__DESCRIPTION OF THE TASK__: All of the records below need to be written out exactly, but without the pictures.

__DATASET RECORDS__:
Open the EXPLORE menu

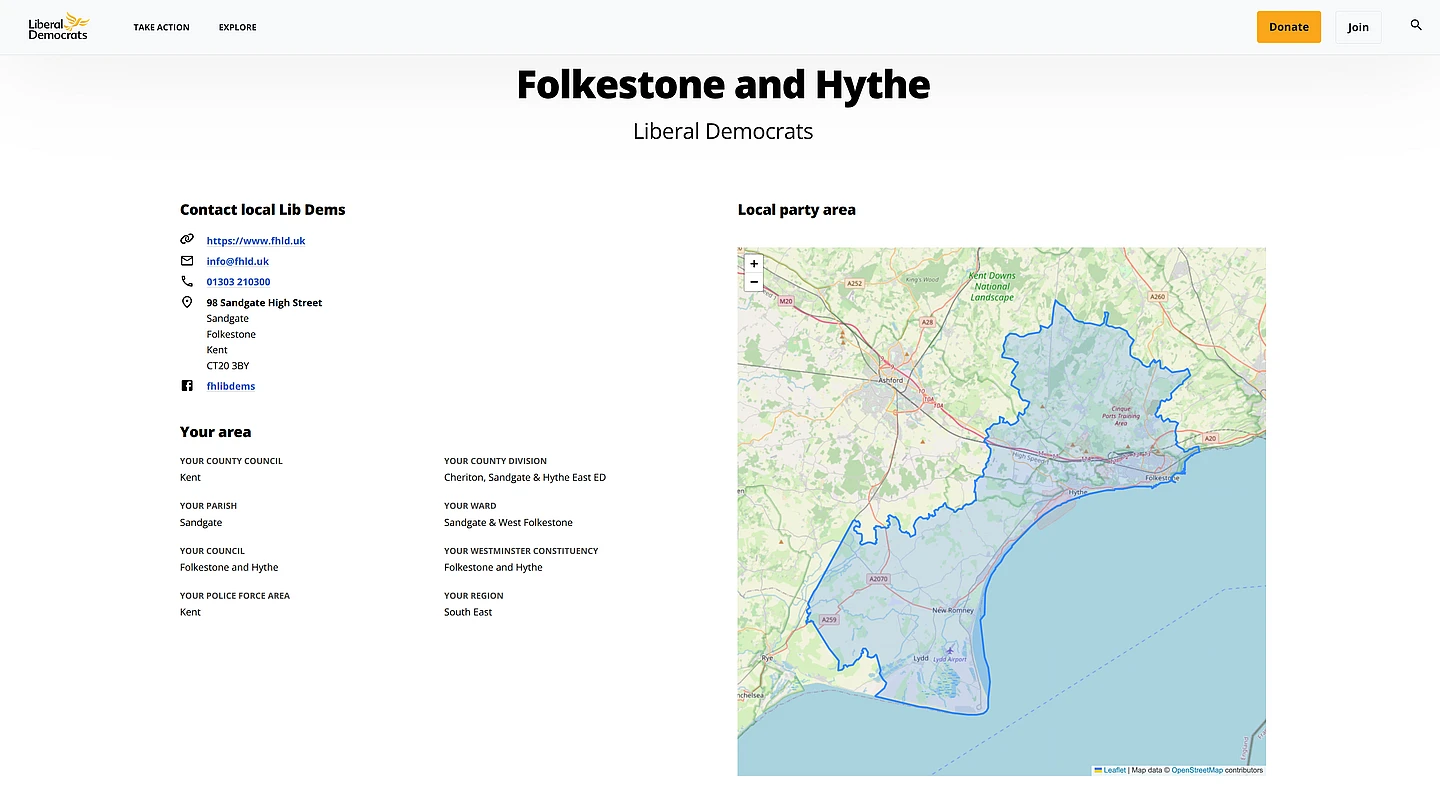pyautogui.click(x=237, y=27)
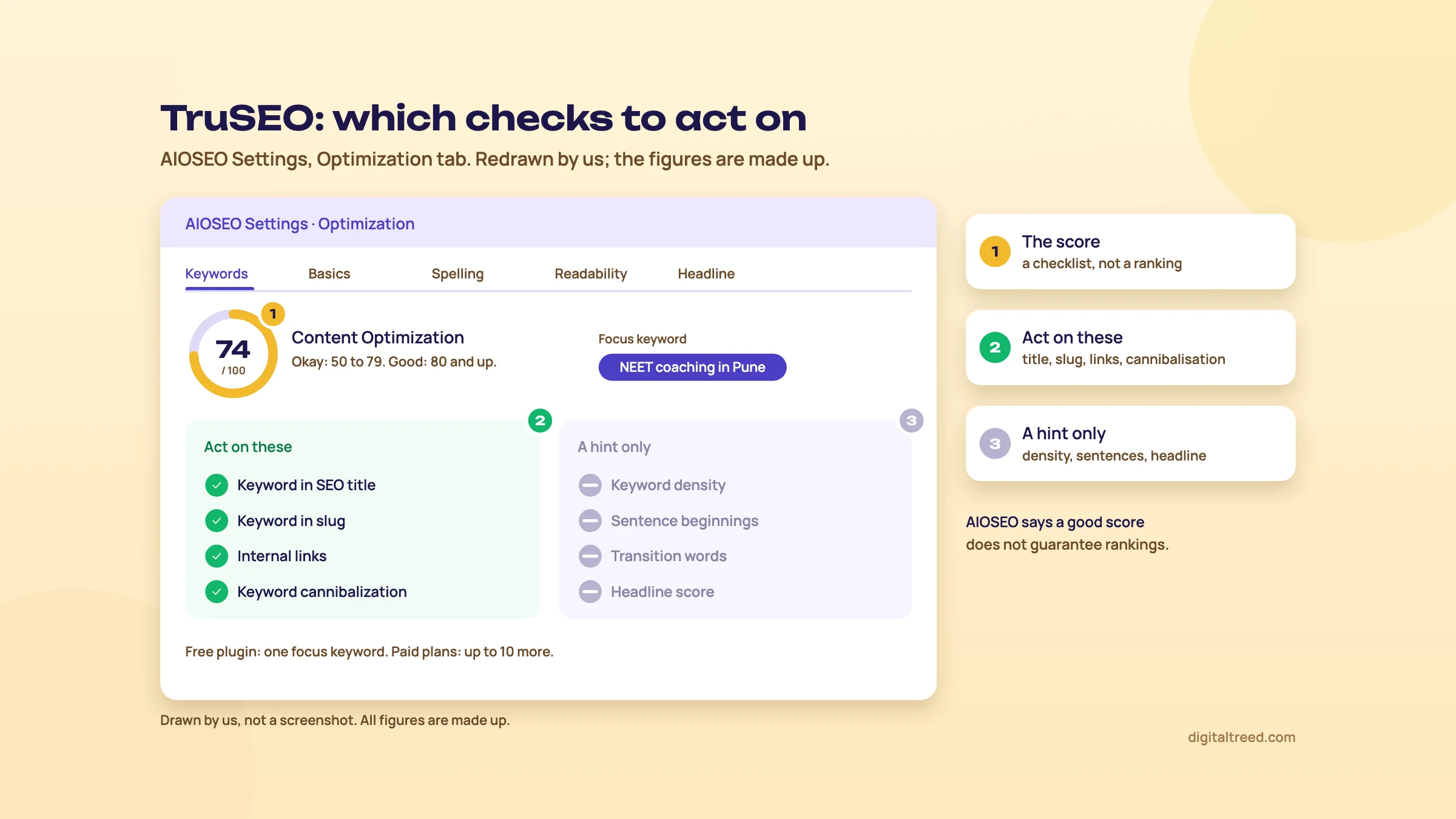
Task: Select the Headline tab
Action: pos(706,274)
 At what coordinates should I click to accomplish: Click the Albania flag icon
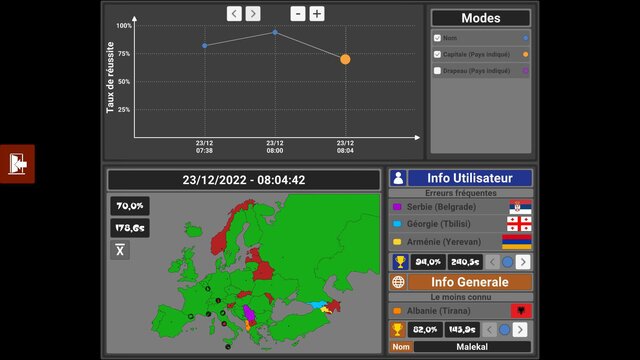click(x=521, y=311)
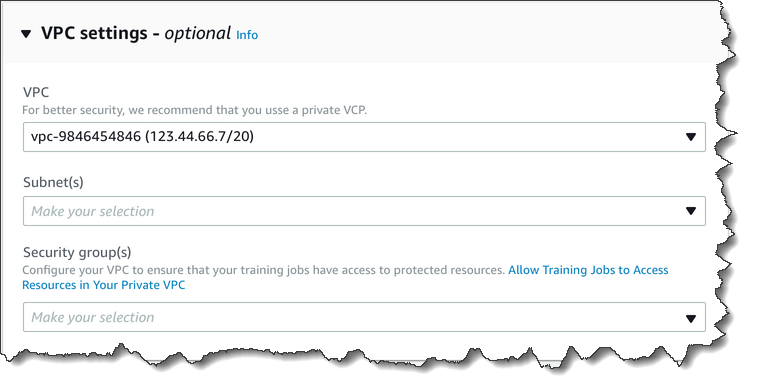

__OUTPUT OF THE EXERCISE__:
Open the EXPLORE menu

pyautogui.click(x=237, y=27)
Task: Select the Headline tab
Action: pos(706,274)
 At what coordinates should I click to accomplish: Click the Albania flag icon
click(x=521, y=311)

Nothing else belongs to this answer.